Collected data entries:
○ ○ ○ ○

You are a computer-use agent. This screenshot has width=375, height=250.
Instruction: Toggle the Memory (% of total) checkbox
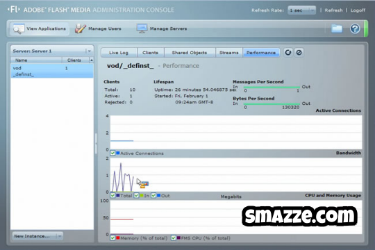click(113, 238)
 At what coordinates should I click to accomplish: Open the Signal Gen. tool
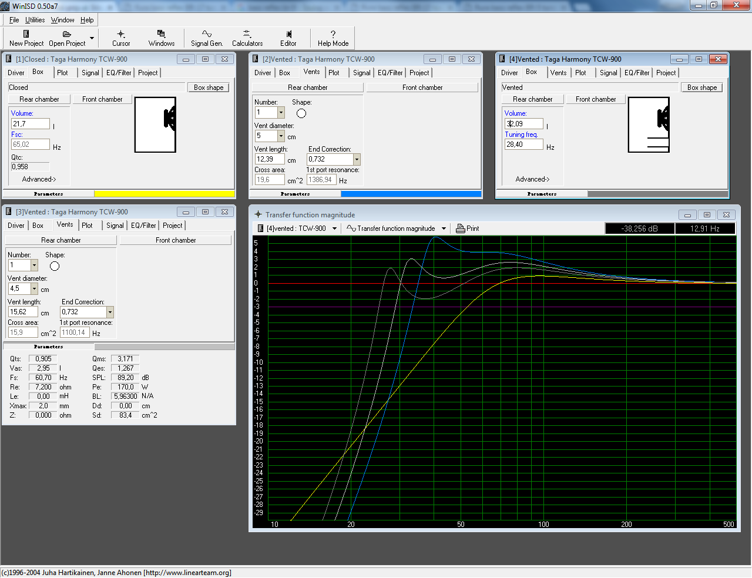click(206, 34)
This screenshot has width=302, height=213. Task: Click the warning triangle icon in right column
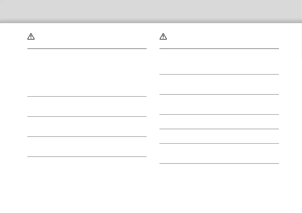(x=163, y=37)
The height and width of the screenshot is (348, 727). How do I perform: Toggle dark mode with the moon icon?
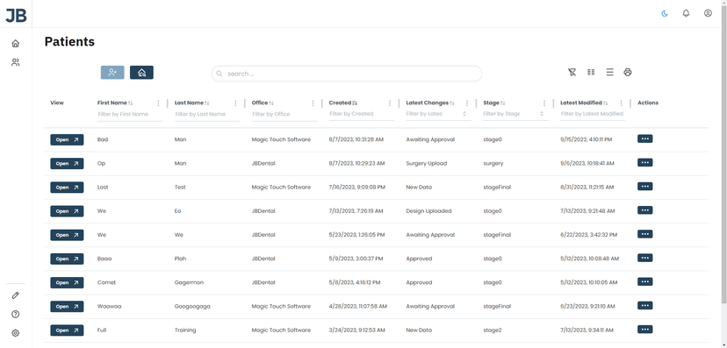[665, 13]
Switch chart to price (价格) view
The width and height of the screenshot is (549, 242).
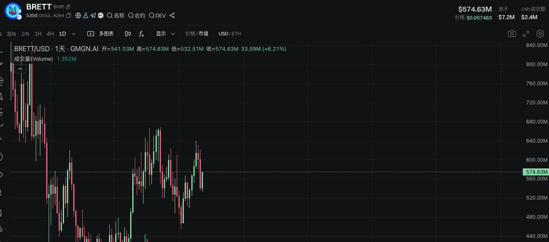tap(190, 34)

○ ○ ○ ○

Every record, from top to bottom, gets written out exactly; no picture goes into the copy.

§ **Your solution**:
You are a computer-use agent. This screenshot has width=375, height=250.
Instruction: Toggle the Memory (% of total) checkbox
click(113, 238)
 At what coordinates should I click to accomplish: Open the Signal Gen. tool
click(206, 34)
This screenshot has width=302, height=213. Task: Click the warning triangle icon in right column
(x=163, y=37)
The height and width of the screenshot is (348, 727). How do I perform: Toggle dark mode with the moon icon?
[665, 13]
Switch chart to price (价格) view
The width and height of the screenshot is (549, 242).
tap(190, 34)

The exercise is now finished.